As part of my work to fix the RC Map problem for AC3.3, it makes sense to fix the Tricopter tail servo problems at the same time. The timing on this work is really tight as we're down to the wire to make it into AC3.3. Unfortunately I don't have a tricopter to use, so I need help from some keen testers who will be able to load and fly a custom binary that will be based on the AC3.3 RC releases. I have a couple of things I'd like to accomplish:
1) Allow proper independent servo reversing, without the current hack which is to use the Ch7 reverse.
2) Allow proper tail servo endpoint adjustment so that servo will not move beyond mechanical limits, ever.
3) Allow tail servo to always move while disarmed. Currently it appears it doesn't move until it's armed?
Are there any other issues I should be aware of?
One idea I had while looking at the code, was the concept of doing straight control pass-through of the tail servo control while disarmed. It would bypass the PID, and would map the stick directly to the servo. This would allow you to easily check servo operation. The disadvantage would be, you could not see the PID action.
What do you think, which way would be more useful?
Replies
Rob, as I mentioned in the 3.3 thread, I am more than happy to test tricopter-specific builds and to collaborate with you in whatever way is most useful.
As for your specific items, just starting from scratch since I just discovered this thread:
The other thing off the top of my head would be smoothing out the wagging yaw, where there is a bit of rubbery 'give' that it somewhat difficult to account for in flight. I know some other FC's have gotten around it, but I don't know exactly what changes were made to get there.
As for your PID/no PID disarmed servo question, the more I think about it I feel like you should not bypass the PID and just have it work only when armed (if possible). That way, you could check the behavior of the servo when armed, but on the ground with the motors spinning idle. Does that make sense?
You originally posted this in May, anything else you'd like me to try that has changed since then?
Best,
Patrick
Hi Guys,
Sorry, I've neglected this thread for a while. The changes I discussed have made it into RC7, however, there has been no functional testing as I don't have a tricopter to play with. Randy has updated the wiki to explain how the new parameters work:
http://copter.ardupilot.com/wiki/tricopter/
The concept is that your Ch7 on your Tx should now be set to default, don't do the servo reversing in it, or adjust the range, or anything like that. It will only look at those Ch7 on the input side of things. The output servo is now managed by the new parameters. You should now have range limiting, trim and reversing without having to mess with your radio.

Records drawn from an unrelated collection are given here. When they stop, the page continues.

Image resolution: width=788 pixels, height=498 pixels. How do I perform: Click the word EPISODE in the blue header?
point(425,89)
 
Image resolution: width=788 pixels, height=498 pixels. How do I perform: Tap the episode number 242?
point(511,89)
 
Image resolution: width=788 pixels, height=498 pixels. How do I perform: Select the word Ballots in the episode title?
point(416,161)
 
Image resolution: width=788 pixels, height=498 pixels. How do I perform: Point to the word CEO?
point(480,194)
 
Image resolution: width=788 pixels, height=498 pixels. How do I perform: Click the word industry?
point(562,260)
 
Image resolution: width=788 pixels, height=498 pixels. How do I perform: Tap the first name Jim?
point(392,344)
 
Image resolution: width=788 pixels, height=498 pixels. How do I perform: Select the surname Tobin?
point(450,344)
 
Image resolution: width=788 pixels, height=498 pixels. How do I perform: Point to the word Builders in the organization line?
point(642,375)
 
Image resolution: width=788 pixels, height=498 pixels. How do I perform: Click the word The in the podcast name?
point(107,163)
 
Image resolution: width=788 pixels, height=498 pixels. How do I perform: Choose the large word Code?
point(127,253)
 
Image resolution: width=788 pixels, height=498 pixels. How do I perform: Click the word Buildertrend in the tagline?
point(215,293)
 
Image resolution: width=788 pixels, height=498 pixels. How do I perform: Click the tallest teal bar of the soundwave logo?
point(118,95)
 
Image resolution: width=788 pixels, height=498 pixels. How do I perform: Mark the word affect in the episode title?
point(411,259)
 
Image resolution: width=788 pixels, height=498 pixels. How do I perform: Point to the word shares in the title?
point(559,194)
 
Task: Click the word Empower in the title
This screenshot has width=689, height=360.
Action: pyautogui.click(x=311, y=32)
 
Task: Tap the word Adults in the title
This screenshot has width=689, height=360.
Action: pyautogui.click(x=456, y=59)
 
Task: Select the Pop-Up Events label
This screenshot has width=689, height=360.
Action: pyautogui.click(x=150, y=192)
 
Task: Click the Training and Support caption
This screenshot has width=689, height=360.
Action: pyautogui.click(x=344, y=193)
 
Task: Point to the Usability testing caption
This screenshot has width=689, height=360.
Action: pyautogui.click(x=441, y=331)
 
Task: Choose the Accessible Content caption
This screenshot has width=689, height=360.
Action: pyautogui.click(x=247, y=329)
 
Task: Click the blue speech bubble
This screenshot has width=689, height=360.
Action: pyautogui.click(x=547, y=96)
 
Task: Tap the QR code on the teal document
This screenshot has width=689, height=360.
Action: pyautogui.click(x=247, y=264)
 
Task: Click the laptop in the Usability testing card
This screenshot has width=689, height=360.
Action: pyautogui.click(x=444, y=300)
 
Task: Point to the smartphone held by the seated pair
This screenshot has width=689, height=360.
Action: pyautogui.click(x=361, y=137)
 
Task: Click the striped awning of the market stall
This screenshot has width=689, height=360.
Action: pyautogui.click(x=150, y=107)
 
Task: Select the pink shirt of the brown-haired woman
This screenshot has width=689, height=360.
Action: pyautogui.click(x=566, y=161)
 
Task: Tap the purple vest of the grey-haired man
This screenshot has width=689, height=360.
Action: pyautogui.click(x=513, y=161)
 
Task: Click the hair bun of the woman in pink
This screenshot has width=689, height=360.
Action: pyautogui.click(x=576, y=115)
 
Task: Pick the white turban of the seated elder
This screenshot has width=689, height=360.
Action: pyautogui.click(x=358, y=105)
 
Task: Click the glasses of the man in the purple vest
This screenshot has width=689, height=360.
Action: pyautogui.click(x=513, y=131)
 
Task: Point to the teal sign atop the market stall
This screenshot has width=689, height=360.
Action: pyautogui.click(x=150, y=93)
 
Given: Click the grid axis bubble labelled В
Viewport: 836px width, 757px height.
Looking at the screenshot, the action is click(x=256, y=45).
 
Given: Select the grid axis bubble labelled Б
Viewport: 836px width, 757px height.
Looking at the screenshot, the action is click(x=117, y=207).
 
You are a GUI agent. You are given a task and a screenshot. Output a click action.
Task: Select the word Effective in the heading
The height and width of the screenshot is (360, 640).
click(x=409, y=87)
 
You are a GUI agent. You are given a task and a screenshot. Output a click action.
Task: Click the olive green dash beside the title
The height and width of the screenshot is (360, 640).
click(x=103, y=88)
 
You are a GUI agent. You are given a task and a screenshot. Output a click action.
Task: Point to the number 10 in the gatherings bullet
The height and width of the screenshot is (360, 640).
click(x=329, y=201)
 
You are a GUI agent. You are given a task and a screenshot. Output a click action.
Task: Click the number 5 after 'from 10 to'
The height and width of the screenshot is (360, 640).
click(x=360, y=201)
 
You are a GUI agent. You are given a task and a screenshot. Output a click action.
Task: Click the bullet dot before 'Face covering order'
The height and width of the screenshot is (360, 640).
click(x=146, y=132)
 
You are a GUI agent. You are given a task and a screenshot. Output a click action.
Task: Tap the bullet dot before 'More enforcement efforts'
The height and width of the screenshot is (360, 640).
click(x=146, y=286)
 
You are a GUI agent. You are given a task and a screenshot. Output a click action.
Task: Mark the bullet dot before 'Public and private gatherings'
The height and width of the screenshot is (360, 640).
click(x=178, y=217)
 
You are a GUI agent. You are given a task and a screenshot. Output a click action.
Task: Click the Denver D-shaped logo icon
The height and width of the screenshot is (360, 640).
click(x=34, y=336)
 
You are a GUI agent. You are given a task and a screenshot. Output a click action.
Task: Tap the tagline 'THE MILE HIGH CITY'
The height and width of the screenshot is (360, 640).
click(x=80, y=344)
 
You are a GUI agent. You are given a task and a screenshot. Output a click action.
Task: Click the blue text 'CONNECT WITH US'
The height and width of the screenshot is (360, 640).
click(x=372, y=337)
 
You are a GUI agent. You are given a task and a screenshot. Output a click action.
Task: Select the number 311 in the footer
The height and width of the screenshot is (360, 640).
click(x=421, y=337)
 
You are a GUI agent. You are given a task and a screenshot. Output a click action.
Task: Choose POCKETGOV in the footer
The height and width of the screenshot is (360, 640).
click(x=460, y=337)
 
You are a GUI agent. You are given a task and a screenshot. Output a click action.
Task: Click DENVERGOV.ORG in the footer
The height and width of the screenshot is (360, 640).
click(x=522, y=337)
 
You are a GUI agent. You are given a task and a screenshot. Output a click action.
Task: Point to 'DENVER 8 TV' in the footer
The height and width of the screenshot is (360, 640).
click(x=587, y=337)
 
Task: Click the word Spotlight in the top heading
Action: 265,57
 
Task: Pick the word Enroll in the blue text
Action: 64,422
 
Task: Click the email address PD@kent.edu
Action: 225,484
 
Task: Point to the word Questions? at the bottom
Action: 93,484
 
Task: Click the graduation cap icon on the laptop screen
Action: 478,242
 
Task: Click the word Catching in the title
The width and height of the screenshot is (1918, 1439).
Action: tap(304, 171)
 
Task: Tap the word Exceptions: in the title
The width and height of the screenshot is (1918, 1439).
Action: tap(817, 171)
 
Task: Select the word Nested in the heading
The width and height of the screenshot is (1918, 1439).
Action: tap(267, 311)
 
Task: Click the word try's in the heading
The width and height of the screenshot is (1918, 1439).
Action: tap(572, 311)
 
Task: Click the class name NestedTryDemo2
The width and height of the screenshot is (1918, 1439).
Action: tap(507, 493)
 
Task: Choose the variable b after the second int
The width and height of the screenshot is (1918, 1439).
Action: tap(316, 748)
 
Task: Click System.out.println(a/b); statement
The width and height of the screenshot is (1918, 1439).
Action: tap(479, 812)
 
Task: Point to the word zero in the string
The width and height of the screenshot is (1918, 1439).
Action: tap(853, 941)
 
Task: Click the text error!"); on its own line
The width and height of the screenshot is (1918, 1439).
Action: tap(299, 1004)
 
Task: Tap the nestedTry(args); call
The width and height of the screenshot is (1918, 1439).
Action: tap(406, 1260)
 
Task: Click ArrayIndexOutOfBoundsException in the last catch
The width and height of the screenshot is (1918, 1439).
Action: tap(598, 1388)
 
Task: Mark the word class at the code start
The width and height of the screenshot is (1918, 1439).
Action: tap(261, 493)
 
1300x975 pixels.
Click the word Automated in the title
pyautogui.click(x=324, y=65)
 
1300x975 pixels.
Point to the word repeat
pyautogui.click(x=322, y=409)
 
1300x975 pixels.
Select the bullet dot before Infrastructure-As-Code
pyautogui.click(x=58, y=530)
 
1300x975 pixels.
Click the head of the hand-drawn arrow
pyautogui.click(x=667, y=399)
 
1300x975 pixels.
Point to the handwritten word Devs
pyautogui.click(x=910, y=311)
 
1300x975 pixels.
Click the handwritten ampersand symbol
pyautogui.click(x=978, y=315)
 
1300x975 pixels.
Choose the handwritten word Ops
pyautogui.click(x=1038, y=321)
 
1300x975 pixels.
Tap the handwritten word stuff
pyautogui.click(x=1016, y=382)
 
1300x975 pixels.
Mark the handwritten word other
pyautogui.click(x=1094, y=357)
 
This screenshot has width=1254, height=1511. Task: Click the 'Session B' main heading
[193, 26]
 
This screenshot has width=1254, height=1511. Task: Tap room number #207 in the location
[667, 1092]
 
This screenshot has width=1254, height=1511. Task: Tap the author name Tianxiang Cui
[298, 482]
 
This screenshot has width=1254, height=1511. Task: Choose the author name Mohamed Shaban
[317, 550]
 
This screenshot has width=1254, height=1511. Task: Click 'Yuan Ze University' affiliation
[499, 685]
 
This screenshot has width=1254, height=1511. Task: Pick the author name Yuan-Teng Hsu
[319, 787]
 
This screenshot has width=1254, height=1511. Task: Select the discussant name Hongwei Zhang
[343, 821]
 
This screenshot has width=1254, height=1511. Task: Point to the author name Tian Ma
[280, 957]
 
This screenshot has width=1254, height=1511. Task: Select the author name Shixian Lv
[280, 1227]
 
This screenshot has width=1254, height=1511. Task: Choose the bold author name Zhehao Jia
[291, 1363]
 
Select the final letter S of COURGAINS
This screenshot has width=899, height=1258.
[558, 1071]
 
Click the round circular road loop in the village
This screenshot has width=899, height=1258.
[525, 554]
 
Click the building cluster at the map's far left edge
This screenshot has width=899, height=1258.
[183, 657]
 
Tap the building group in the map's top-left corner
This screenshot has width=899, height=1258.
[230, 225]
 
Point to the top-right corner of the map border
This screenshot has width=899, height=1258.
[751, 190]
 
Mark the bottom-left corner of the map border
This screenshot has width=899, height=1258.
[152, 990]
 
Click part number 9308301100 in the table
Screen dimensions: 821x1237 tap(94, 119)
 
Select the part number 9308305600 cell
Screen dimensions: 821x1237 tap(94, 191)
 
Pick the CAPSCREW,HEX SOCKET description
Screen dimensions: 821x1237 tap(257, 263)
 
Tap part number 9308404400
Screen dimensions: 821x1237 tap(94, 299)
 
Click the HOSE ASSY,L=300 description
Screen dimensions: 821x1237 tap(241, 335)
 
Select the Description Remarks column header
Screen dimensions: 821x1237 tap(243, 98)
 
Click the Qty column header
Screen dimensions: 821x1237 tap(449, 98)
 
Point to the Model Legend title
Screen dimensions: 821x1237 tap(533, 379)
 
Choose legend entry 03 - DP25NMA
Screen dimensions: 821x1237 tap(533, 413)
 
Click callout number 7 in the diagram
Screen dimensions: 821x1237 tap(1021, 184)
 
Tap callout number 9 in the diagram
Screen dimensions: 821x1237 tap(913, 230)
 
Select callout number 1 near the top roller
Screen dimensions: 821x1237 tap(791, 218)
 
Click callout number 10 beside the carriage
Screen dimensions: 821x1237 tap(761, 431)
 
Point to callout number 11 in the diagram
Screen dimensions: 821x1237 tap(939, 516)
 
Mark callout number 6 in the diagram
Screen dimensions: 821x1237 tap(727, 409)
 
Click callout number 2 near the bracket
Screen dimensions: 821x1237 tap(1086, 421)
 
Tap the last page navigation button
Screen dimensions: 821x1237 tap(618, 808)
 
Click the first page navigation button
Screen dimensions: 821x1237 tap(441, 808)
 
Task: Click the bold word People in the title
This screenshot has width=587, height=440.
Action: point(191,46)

Please give it a bench test, and see what you can get working, report on what's not working, videos would be appreciated if they help explain it.
Is there any work still going on for tricopters in AC3.3? 3.3-rc7 seems to have made mine unflyable. Wondering if something was changed recently that I wasn't aware of. Also posted about this in the main AC3.3 thread but that thing is a beast and I figured it might be easier to discuss it in here.
Mine was unflyable with 3.3rc8 as well until I made some Rate Yaw changes suggested by Randy:
If it matters, I'm also using the latest beta Mission Planner. This change really made a huge difference.
One thing I have noticed, though, is even doing a simple accel calibration requires a power cycle before things make sense in flight data display. But once I do that and see things settle down on the GCS, flight is perfectly fine.
Hi Rob....I have a well flying, large, Pixhawked tricopter (17" props) I'd be happy to test on, but I won't be able to do it for about a week due to travel. It suffers from just a little bit of yaw wobble at this point, most of which was eliminated by turning the Stabilize Yaw P way up. I'd be interested if your new code can eliminate that.
My tail servo hinge travel is somewhat limited but I dealt with that by using a HiTech digital servo with programmable endpoints. Works very well. I had first attempted to accomplish the limiting by setting the RC7 endpoints much closer to center (to reduce the throw) but the damn thing wouldn't arm. I finally found in the code a prearm check to verify each RC channel's calibrated range is between coded maxs and mins. But you've probably already dealt with that.
I see no reason the tail servo couldn't be migrated from channel 7. However that's such an unusual channel I always thought whoever wrote that first code had some sort of good reason for it. I'd suggest asking other Devs if they knew why 7 was selected.
Tail servo movement while disarmed would be real helpful. A straight pass through would be fine. No need for the PIDs to see that the servo is working correctly.
That would make sense. I could change that easily, but I fear what would happen if somebody loaded 3.3 without reading the release notes and changing their wiring around.
That's a pretty compelling argument. I guess if you didn't rewire to the correct channel, you'd have the tail motor go to half throttle when you armed. Or even full, since you'd be arming with full right rudder. That could be ugly.
Yeah. It probably would just not arm the ESC as it wouldn't necessarily get the min throttle setting. But it's just risky.
For reasons unknown to me, the tail servo uses Ch7 for output. I think it would make more sense to use 3 (1,2 and 4 are motors right?). Anybody have an opinion on using Ch3?